Unless you’ve been on the other side of the planet you can’t have missed the story of Rona Tynan, a Highland mother of two who has just returned from the other side of the planet. Rona has secondary progressive MS, and before she hopped on a plane last month, she was at 7.5 on the disability scale. The scale only goes up to 10.
Which means she didn’t ‘hop’ on a plane at all. Rona is in a wheelchair and her trip wasn’t a holiday. Rona and her husband Mick travelled to Mexico for a month for Rona to undergo pioneering stem-cell therapy in the hope of halting the progression of the crippling disease.
Autologous Haematopoietic Stem Cell Transplantation (AHSCT) is no walk in the park. It’s a gruelling treatment which kicks off with the painful harvesting of stem cells from the patient’s bone marrow. Once the stem cells are recovered and stored, the patient’s MS-ridden immune system is wiped out using several rounds of high-dose chemotherapy. The harvested cells are then returned to the body, hopefully ‘re-booting’ the faulty immune system in the process. And then – fingers crossed – recovery can start; recovery from the surgery and chemotherapy, that is, not necessarily recovery from the symptoms of MS.
Because there are no guarantees with this procedure. In fact there are serious risks. A month before Rona travelled to Mexico an MS patient died of sepsis in the final stages of the same treatment, although fatalities are rare. Zapping the immune system is a necessary part of the treatment, but puts patients at risk of infection, so Rona will have to be tremendously careful over the next few months to remain free of infection as her body rebuilds.
Armies of friends scrubbed and disinfected Rona’s already clean house prior to her return, and visitors are restricted to close family and friends. While donations of cake and baking are welcome the rules state that salads and soft fruits are off the menu, as are unpasteurised foods and raw meat.
Right now the overall picture is looking pretty good. Although still exhausted and confined to bed, Rona is experiencing positive results from her treatment. Within days of her stem cells being returned to her body she began to feel warmth down the left side of her body for the first time in years. It may not mean much to you or me to occasionally be able to wiggle our toes, but to Rona that’s a massive progression. And to be able to unclench a hand that has been fist-like for months, and to squeeze her husband’s hand in her own…well, that must have been a very special moment.

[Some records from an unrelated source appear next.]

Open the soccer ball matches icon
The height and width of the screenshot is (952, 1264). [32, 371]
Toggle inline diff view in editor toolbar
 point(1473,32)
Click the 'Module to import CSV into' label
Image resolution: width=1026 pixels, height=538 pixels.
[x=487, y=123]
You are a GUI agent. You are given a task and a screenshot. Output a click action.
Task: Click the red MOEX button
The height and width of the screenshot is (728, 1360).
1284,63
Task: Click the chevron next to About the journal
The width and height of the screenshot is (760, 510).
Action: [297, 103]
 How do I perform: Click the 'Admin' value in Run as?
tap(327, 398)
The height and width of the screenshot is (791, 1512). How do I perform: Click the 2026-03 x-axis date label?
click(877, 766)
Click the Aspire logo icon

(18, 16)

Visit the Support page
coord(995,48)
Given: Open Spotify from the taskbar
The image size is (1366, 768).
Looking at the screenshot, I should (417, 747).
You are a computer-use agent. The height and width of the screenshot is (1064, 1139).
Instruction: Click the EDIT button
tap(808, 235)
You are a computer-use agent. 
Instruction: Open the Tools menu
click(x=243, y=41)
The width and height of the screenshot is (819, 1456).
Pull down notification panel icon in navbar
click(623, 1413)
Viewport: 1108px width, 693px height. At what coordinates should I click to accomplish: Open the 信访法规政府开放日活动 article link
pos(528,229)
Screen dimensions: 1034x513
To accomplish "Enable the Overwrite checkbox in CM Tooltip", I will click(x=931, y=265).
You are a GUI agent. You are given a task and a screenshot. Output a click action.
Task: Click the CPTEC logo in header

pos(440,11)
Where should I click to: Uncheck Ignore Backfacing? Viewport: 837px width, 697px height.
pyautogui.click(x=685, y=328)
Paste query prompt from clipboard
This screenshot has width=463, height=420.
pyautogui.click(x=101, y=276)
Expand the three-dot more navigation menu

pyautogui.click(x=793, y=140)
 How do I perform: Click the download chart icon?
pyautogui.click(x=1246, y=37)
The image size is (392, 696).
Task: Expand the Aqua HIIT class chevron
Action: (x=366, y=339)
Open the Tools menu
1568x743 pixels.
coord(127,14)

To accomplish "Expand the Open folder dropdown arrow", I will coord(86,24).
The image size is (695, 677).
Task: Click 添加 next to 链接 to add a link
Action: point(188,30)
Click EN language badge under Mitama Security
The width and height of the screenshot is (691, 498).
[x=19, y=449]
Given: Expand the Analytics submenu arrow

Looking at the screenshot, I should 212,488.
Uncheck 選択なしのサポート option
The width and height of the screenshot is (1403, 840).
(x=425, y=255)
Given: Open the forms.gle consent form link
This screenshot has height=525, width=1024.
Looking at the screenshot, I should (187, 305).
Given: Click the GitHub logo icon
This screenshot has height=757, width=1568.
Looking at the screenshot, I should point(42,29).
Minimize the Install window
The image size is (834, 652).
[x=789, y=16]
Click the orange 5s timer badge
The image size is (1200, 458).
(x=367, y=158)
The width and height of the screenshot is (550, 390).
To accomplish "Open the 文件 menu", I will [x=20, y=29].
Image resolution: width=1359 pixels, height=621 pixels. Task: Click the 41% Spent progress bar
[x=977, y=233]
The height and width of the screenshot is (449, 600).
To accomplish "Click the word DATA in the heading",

What is the prognosis? It’s hard to say. Some patients who have undergone the same treatment as Rona have reported little or no improvement in their symptoms, but been delighted that the progression of their MS has been halted. Others have been able to walk again, either unaided or with a stick. One or two – admittedly less disabled than Rona was before she travelled to Mexico – report they are practically symptom free.
It’s also hard to know when Rona might feel the benefits; sometimes recovery is almost immediate, for others it takes months, even up to two years. Rona is celebrating every positive sign.
Visiting Mexico to undergo stem-cell therapy wasn’t something Rona had considered for herself until this spring, when she contacted fellow Inverness MS patient Colin Campbell after seeing his story in the news. Colin had planned to travel to Switzerland this June to complete his life by self-administered lethal infusion at the LifeCircle Clinic. Rona befriended Colin and persuaded him that a life with MS was still a life worth living. Thanks to Rona, Colin is now happily settled in assisted accommodation in Greenock, although, as he says, his Switzerland plans are only ‘on hold’. The pair are still in close contact.
By way of thanks Colin gave Rona the file of his research into stem-cell therapy. That sparked an interest in Rona, and she and Mick started their own months of research. It seemed a risk worth taking. The total cost of £60,000 for travel, treatment and hospital and hotel accommodation in Mexico was crowd-funded by family, friends, well-wishers and local businesses. But that’s not how Rona would like it to be.
Just as Colin feels that he and other terminal patients should have the right to die in Scotland, rather than having to travel abroad, so Rona feels that MS patients should be entitled to receive stem cell treatment in Scotland. Trials are available in England to a very select number of NHS patients, but none from Scotland has been put forward.
Rona is a formidable woman – fiercely intelligent, relentlessly determined, and with a passion to help others to get the treatment she has had, only closer to home and without having to shake a bucket to raise the money to do so.
Less than a fortnight home, and she has been giving TV and radio interviews from her bedside, rallying for support for her cause. If that’s what Rona can do while she’s still in pain and having to nap between taking and making calls, once she gets her strength back, NHS Scotland had better watch out!